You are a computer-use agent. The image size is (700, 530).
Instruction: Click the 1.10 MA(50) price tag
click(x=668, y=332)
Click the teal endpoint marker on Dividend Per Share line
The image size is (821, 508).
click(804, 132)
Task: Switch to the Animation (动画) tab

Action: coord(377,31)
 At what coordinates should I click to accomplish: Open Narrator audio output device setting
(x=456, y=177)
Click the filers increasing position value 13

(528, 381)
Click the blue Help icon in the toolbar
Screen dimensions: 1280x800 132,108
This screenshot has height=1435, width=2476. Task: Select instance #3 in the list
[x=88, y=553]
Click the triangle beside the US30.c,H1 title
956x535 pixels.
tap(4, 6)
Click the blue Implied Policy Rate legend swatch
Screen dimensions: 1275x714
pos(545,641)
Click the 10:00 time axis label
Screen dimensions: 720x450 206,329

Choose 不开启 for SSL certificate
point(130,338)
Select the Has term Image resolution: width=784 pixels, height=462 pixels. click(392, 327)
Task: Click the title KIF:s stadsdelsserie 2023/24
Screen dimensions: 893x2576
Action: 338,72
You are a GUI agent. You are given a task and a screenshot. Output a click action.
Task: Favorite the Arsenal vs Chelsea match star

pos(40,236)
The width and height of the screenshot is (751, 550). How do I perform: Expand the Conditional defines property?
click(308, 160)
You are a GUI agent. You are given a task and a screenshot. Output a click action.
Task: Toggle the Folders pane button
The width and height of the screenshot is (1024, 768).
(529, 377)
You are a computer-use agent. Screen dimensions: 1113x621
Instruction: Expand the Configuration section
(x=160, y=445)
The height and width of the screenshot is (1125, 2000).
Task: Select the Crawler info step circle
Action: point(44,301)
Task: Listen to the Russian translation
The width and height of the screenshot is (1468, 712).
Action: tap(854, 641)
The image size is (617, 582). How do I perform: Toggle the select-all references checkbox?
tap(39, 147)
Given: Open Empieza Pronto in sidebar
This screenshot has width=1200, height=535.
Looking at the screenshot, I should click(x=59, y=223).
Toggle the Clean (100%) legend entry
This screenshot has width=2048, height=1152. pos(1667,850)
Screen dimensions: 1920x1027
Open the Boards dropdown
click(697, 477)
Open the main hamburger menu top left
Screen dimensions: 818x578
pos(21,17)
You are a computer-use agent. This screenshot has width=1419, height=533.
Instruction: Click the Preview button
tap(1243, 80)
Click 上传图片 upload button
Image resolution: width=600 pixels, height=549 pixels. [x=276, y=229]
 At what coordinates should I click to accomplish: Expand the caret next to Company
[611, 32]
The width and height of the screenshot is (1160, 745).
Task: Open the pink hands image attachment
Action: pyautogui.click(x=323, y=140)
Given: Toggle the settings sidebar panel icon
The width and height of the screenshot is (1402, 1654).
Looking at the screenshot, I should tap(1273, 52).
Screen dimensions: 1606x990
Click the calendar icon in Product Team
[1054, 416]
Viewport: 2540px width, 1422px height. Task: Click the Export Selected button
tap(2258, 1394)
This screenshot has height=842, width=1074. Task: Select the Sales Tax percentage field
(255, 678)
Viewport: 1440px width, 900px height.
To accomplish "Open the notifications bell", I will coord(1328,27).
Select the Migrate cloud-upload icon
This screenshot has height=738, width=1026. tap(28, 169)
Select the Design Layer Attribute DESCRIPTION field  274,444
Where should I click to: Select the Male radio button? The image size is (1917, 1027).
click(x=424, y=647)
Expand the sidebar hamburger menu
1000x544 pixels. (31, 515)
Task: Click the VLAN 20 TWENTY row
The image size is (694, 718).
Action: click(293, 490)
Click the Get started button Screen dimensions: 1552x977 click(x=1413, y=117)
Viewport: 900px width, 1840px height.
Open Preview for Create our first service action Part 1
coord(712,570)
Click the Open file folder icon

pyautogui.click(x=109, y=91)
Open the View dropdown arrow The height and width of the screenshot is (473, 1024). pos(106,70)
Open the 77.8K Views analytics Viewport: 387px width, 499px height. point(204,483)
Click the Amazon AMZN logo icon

**What is asked**
Reproduce the records verbatim, from the first line through the line that contains "click(308, 160)", including that line.

**Answer for the task**
You are a computer-use agent. The image size is (700, 530).
Instruction: Click the 1.10 MA(50) price tag
click(x=668, y=332)
Click the teal endpoint marker on Dividend Per Share line
The image size is (821, 508).
click(804, 132)
Task: Switch to the Animation (动画) tab

Action: coord(377,31)
 At what coordinates should I click to accomplish: Open Narrator audio output device setting
(x=456, y=177)
Click the filers increasing position value 13

(528, 381)
Click the blue Help icon in the toolbar
Screen dimensions: 1280x800 132,108
This screenshot has height=1435, width=2476. Task: Select instance #3 in the list
[x=88, y=553]
Click the triangle beside the US30.c,H1 title
956x535 pixels.
tap(4, 6)
Click the blue Implied Policy Rate legend swatch
Screen dimensions: 1275x714
pos(545,641)
Click the 10:00 time axis label
Screen dimensions: 720x450 206,329

Choose 不开启 for SSL certificate
point(130,338)
Select the Has term Image resolution: width=784 pixels, height=462 pixels. click(392, 327)
Task: Click the title KIF:s stadsdelsserie 2023/24
Screen dimensions: 893x2576
Action: 338,72
You are a GUI agent. You are given a task and a screenshot. Output a click action.
Task: Favorite the Arsenal vs Chelsea match star

pos(40,236)
The width and height of the screenshot is (751, 550). How do I perform: Expand the Conditional defines property?
click(308, 160)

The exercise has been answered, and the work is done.